_TEXT BLOCK_.
========
In the U.K., however, a movement within the Labor Party has in fact grown up around Jeremy Corbyn, who has encouraged the expansion of democratic procedures to ensure that the members control the Party. Such formations unleash a new dynamic. Members come into constant contact, they discuss and debate polices, they benefit from one another’s opinion and educate each other, and they begin to think in terms of the good of the whole rather than their narrow self-interest.

Marx captured the essence of the transformation of human nature in such contexts when observing French socialist workers:

“When communist workmen associate with one another, theory, propaganda, etc., is their first end. But at the same time, as a result of this association, they acquire a new need – the need for society – and what appears as a means becomes an end. In this practical process the most splendid results are to be observed whenever French socialist workers are seen together. Such things as smoking, drinking, eating, etc., are no longer means of contact or means that bring them together. Association, society and conversation, which again has association as its end, are enough for them; the brotherhood of man is no mere phrase with them, but a fact of life, and the nobility of man shines upon us from their work-hardened bodies” (Economic and Philosophic Manuscripts of 1844).
========
_DATA SECTION_.
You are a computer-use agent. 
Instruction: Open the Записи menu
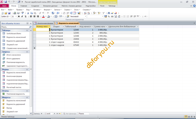coord(57,10)
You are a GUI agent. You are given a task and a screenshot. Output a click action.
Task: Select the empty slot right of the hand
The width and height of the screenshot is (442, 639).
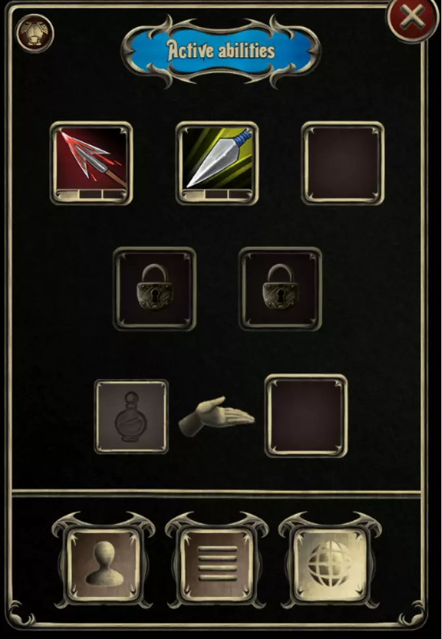306,416
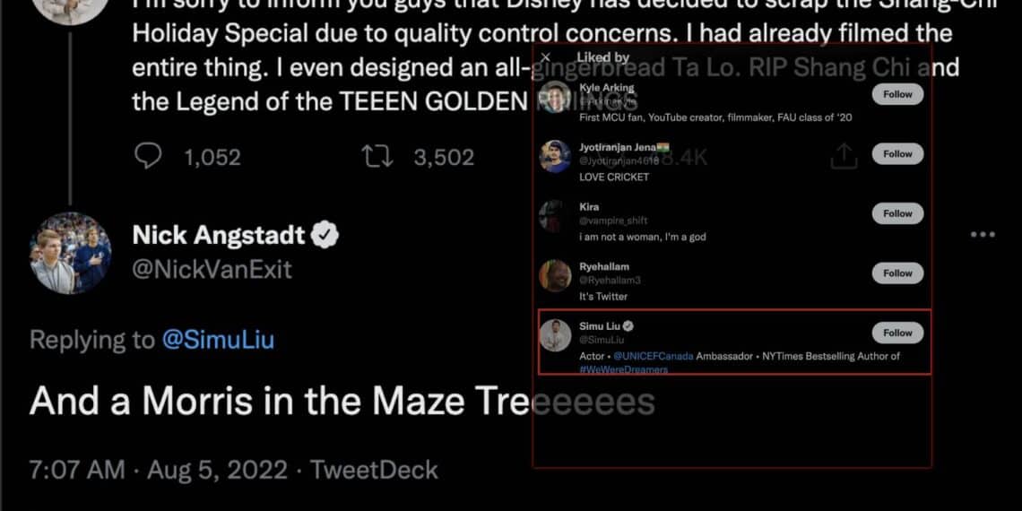The height and width of the screenshot is (511, 1022).
Task: Click Simu Liu's verified badge in list
Action: click(x=629, y=325)
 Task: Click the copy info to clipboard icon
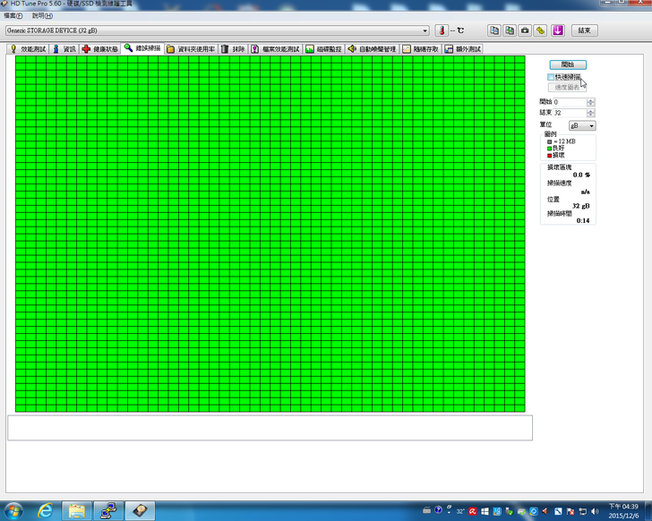click(494, 30)
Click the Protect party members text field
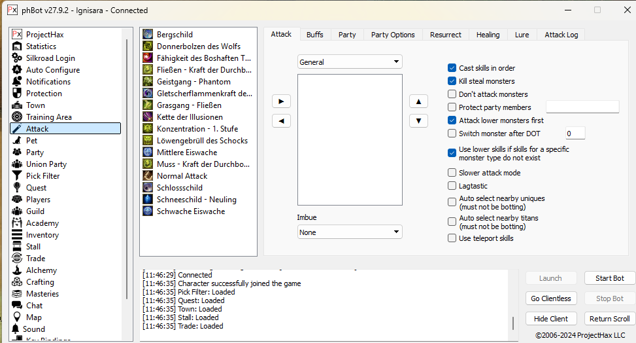The width and height of the screenshot is (636, 343). 582,107
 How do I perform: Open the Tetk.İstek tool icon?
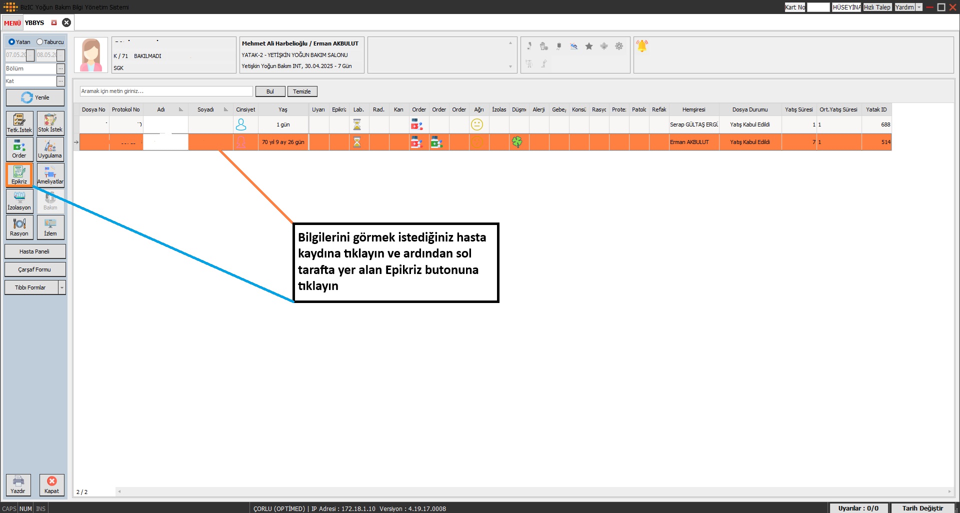coord(20,123)
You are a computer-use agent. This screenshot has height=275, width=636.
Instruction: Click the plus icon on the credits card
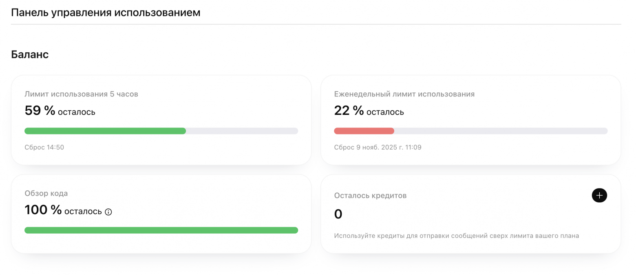click(599, 195)
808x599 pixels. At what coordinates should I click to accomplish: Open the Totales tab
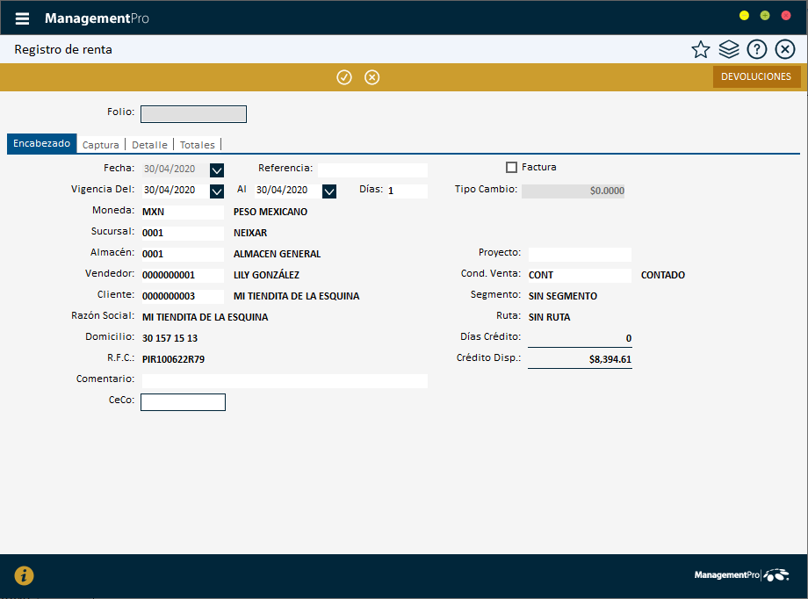[198, 145]
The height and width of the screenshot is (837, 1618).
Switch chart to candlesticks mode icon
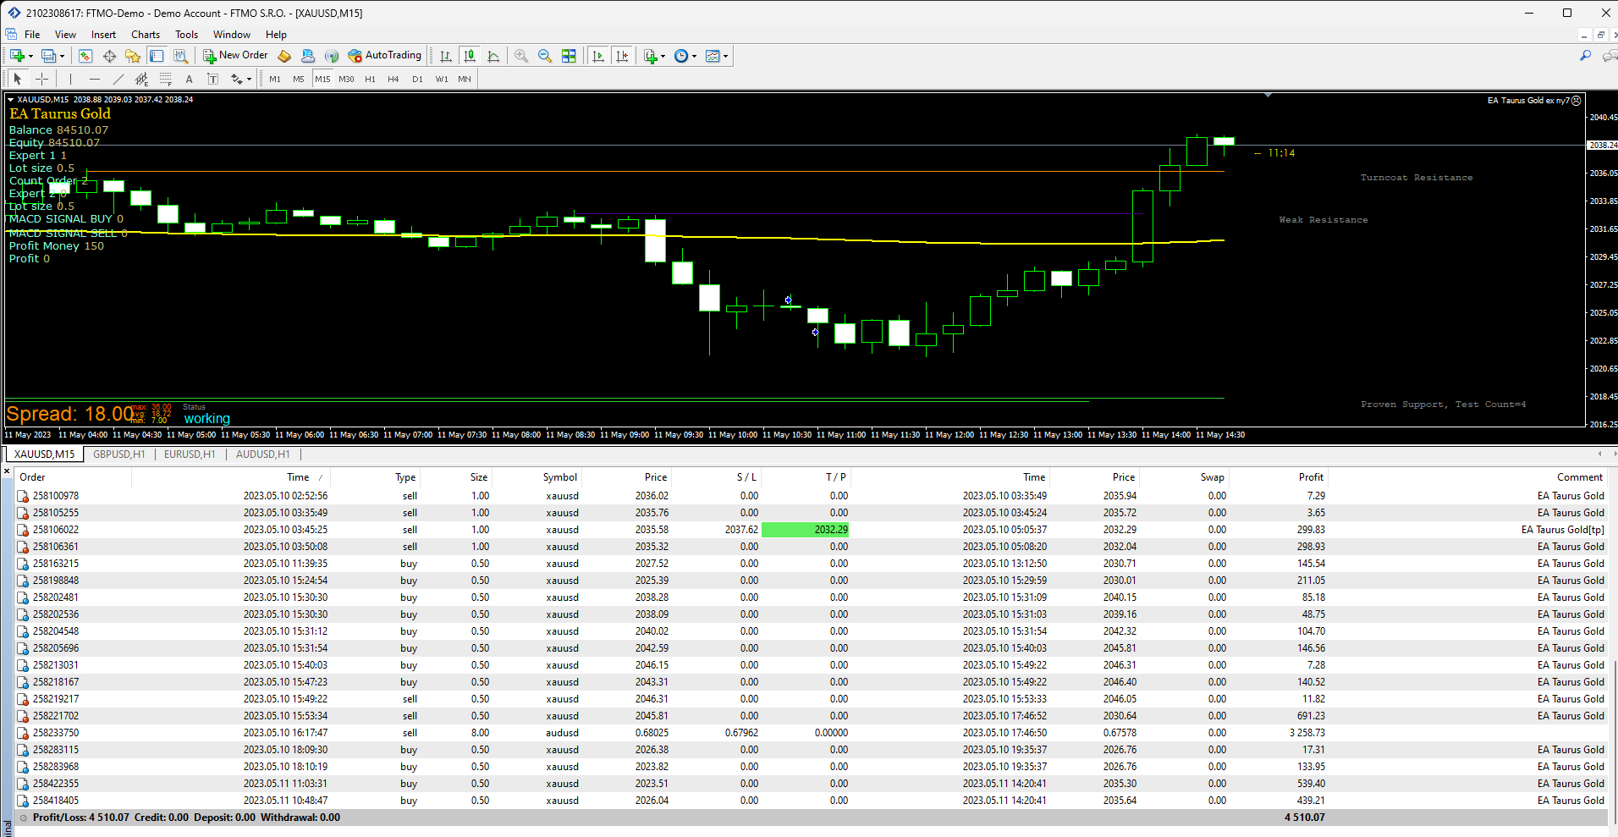(x=470, y=56)
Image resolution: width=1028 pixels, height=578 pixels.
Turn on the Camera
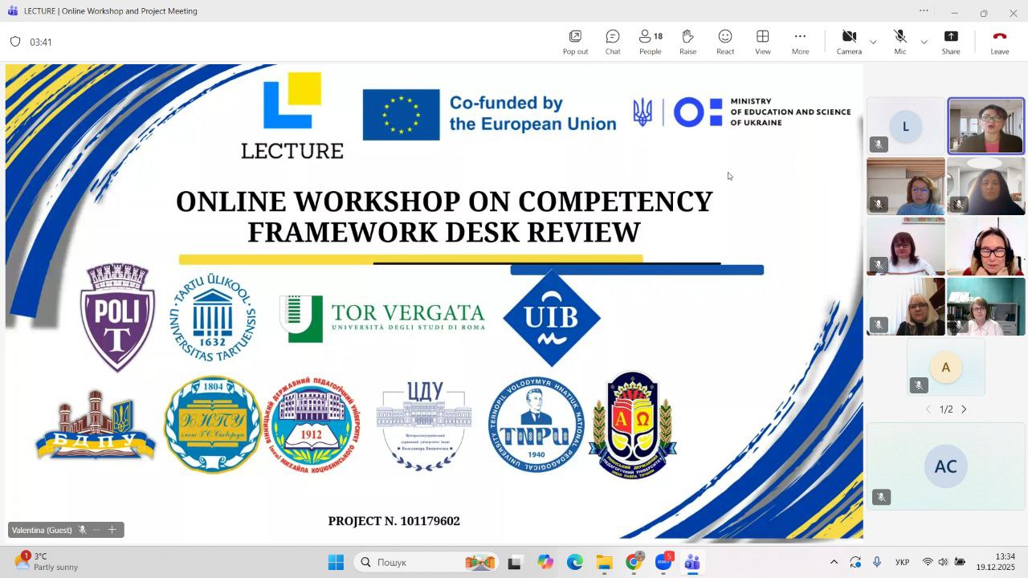[x=849, y=42]
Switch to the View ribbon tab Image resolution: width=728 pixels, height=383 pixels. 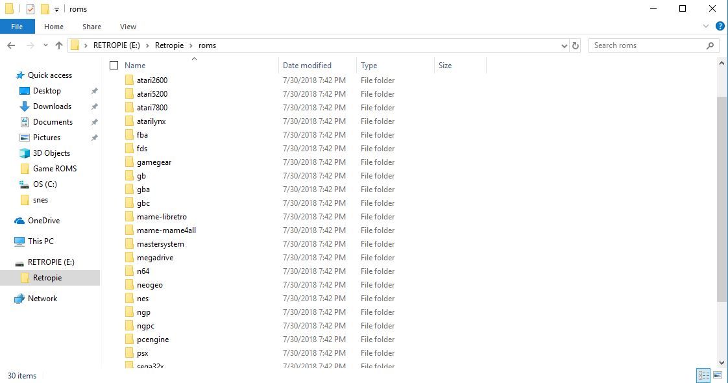pos(128,27)
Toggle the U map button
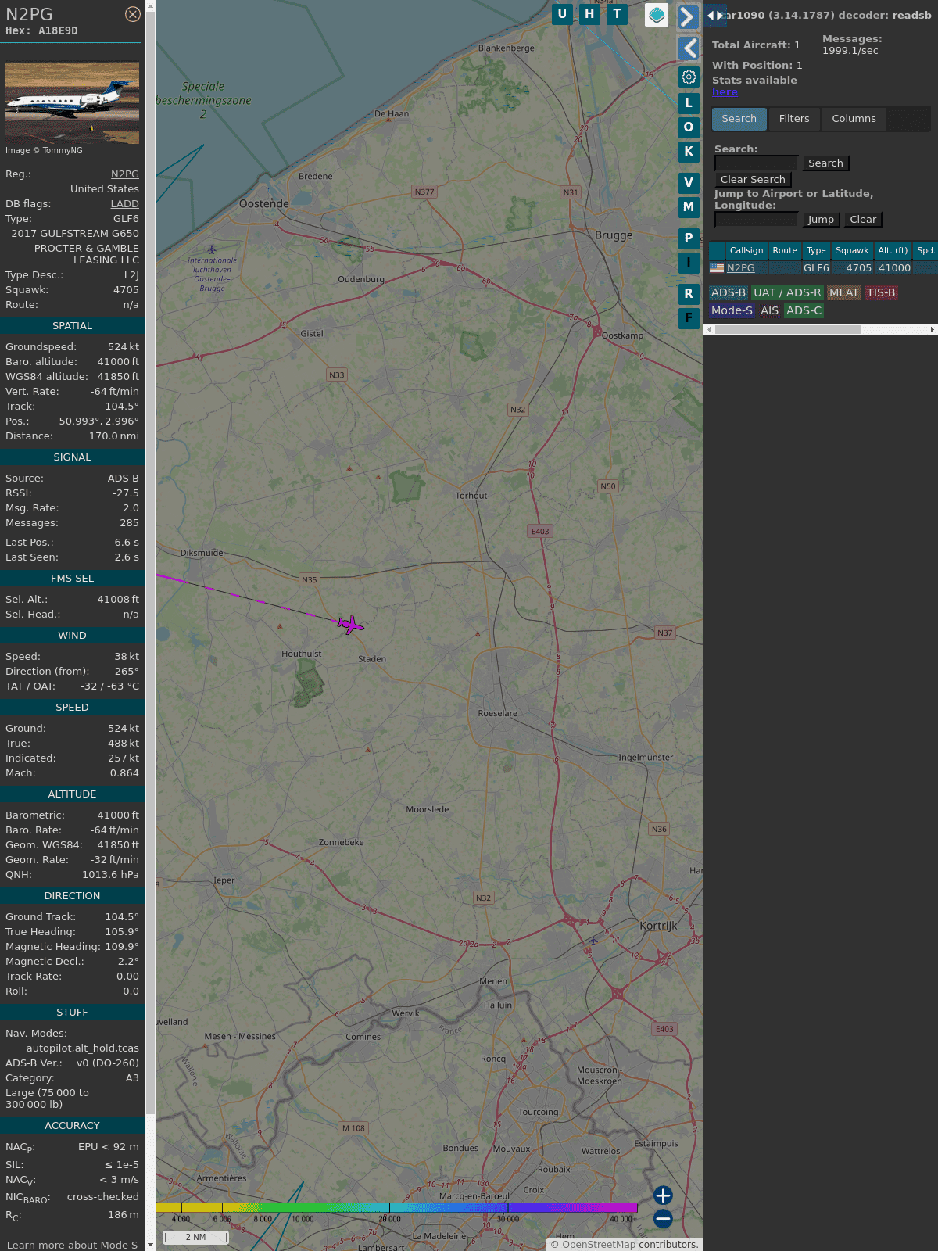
========
_GIVEN PROBLEM 1_.
In the passage on the Labor Party movement, what new need do communist workmen acquire as a result of their association?
_GIVEN PROBLEM 2_.
Reproduce the passage on the Labor Party movement word for word, from "In the U.K., however, a" to "their narrow self-interest.".

_TASK ANSWER 1_.
The need for society.

_TASK ANSWER 2_.
In the U.K., however, a movement within the Labor Party has in fact grown up around Jeremy Corbyn, who has encouraged the expansion of democratic procedures to ensure that the members control the Party. Such formations unleash a new dynamic. Members come into constant contact, they discuss and debate polices, they benefit from one another’s opinion and educate each other, and they begin to think in terms of the good of the whole rather than their narrow self-interest.